Start of Extracted material

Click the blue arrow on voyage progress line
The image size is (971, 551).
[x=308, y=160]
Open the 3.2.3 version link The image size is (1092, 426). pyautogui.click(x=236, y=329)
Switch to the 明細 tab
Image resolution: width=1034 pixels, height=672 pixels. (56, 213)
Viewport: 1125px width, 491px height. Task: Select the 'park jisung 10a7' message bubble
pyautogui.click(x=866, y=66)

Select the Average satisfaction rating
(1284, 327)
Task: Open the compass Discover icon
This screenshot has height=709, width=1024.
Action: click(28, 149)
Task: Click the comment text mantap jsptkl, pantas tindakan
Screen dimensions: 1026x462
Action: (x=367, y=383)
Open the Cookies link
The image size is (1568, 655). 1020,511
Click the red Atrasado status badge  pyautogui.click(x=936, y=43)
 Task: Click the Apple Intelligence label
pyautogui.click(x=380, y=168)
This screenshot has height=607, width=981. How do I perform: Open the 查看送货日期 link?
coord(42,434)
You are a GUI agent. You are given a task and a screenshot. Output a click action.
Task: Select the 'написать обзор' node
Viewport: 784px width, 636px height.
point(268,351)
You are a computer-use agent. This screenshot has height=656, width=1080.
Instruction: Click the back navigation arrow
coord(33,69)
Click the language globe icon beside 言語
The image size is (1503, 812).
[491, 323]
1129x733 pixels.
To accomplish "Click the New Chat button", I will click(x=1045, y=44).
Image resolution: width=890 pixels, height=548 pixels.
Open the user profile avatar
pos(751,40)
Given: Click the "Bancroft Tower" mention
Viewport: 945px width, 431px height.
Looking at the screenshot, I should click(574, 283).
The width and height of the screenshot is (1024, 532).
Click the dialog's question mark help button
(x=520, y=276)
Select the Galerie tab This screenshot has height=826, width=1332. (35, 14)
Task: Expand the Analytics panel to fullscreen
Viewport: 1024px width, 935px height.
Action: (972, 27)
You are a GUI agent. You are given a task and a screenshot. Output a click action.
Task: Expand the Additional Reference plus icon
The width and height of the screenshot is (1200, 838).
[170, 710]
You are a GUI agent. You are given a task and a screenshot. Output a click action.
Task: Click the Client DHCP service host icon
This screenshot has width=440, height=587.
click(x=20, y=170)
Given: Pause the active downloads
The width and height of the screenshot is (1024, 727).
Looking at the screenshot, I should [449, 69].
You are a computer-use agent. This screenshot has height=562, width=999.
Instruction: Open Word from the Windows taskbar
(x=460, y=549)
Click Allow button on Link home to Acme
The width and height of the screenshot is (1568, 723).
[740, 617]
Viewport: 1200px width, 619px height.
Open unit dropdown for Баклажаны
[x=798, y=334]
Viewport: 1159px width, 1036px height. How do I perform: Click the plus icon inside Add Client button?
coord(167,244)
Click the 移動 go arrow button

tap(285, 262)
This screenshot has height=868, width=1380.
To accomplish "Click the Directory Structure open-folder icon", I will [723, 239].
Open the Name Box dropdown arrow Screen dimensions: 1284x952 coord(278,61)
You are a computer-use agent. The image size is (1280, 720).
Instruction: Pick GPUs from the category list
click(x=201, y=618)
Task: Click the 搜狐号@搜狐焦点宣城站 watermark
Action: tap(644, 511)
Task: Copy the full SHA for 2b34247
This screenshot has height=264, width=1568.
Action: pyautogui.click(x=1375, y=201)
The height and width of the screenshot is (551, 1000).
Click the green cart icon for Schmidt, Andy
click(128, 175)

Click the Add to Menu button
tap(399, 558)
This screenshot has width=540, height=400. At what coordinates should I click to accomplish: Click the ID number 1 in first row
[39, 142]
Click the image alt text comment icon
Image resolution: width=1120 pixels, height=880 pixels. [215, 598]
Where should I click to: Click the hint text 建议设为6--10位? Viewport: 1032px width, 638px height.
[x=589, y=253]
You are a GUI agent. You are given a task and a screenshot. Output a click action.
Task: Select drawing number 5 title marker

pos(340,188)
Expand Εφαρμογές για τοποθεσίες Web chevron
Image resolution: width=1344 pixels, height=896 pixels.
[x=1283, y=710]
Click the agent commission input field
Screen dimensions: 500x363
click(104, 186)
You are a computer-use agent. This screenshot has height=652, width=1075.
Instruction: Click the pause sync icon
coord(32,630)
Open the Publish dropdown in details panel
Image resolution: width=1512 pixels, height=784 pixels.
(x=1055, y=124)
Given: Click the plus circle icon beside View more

End of Extracted material

▶ **Exercise brief**
Go over the listing above and return each line with "will".

▶ **Task answer**
To accomplish "Click the New Chat button", I will click(x=1045, y=44).
To accomplish "Click the Directory Structure open-folder icon", I will [723, 239].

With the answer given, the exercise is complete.